_AIM OF THE EXERCISE_. Copy out the records below word for word, starting with the line that contains "Click the Nazwa użytkownika label above field" and going on through the line that contains "Looking at the screenshot, I should (200, 24).", and stop there.

_MATERIAL FOR THIS EXERCISE_.
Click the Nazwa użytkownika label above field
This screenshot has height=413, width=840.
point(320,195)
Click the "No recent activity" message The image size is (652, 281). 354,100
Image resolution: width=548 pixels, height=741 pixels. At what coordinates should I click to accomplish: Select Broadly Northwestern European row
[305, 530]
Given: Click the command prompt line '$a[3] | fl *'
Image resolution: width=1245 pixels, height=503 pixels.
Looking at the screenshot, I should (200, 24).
--
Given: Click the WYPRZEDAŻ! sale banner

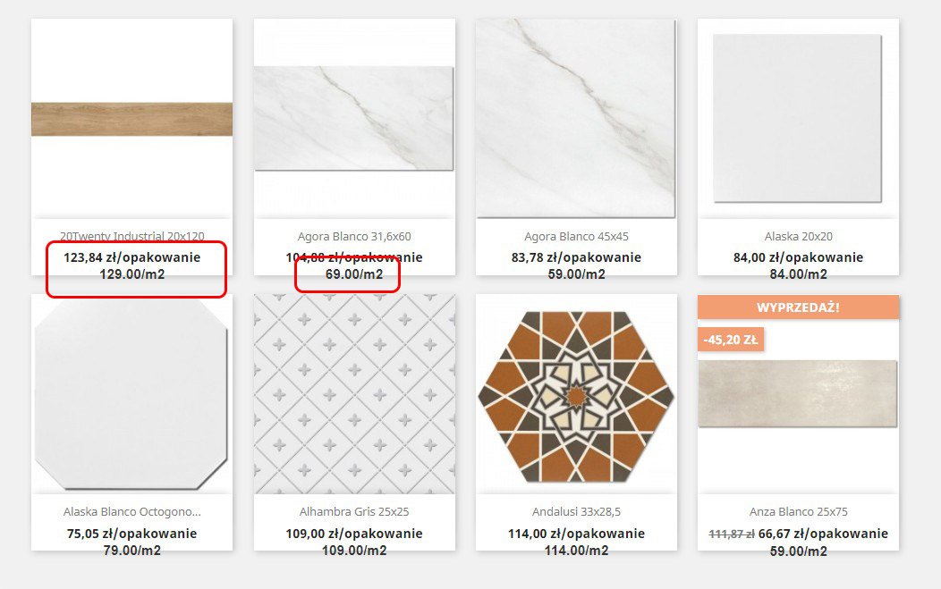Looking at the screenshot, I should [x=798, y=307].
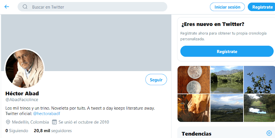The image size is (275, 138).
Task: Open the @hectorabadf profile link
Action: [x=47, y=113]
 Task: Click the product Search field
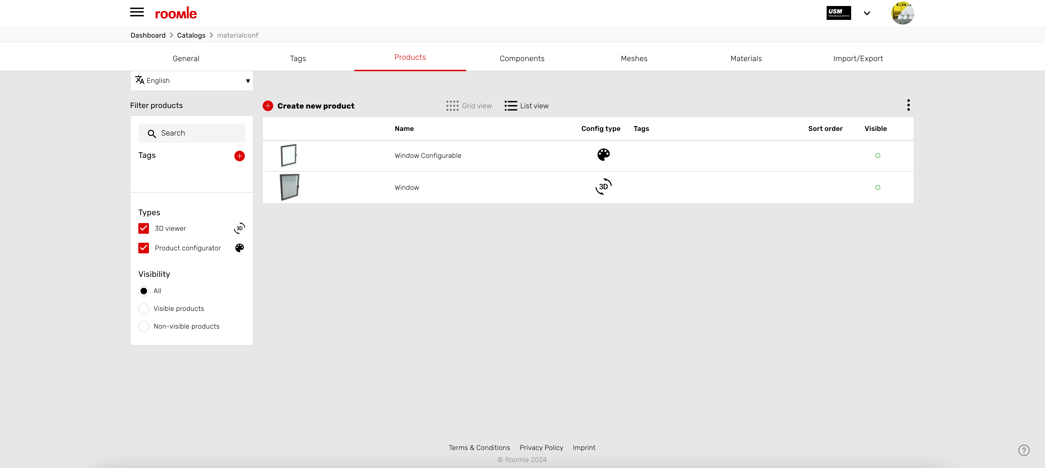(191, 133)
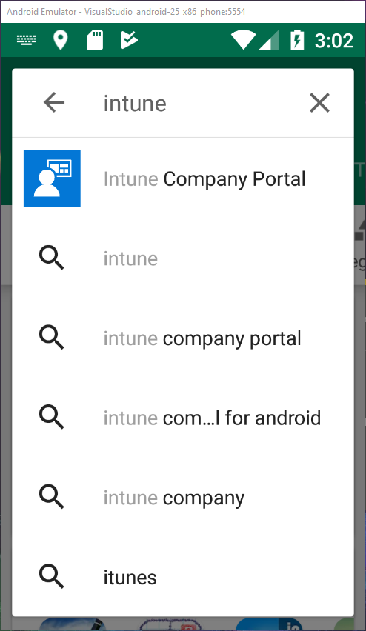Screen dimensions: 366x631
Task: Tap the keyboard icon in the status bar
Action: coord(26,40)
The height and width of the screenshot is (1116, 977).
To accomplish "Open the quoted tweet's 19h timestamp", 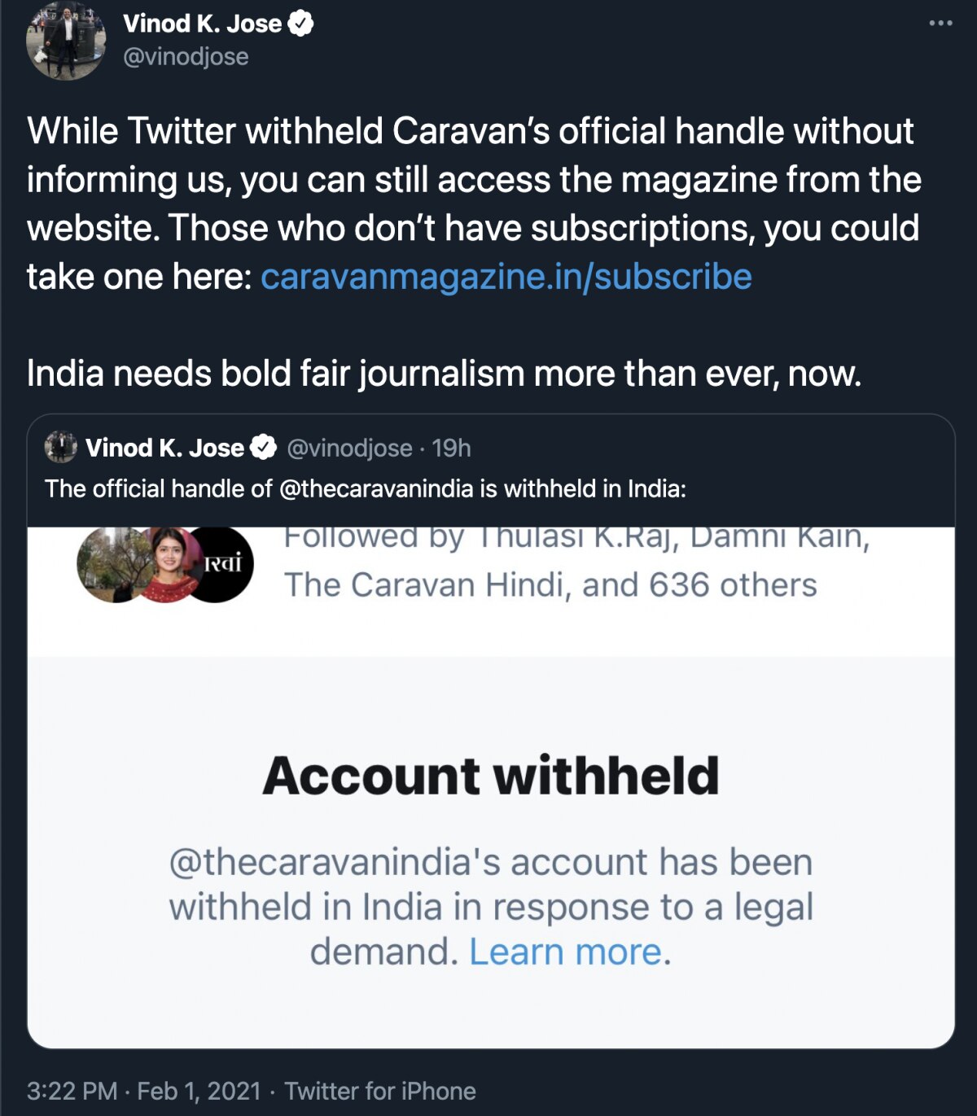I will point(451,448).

_CORRECT OUTPUT_.
Click the Nazwa użytkownika label above field
This screenshot has height=413, width=840.
point(320,195)
Click the "No recent activity" message The image size is (652, 281). 354,100
Image resolution: width=548 pixels, height=741 pixels. At what coordinates should I click to accomplish: Select Broadly Northwestern European row
[305, 530]
Given: Click the command prompt line '$a[3] | fl *'
Image resolution: width=1245 pixels, height=503 pixels.
Looking at the screenshot, I should (200, 24).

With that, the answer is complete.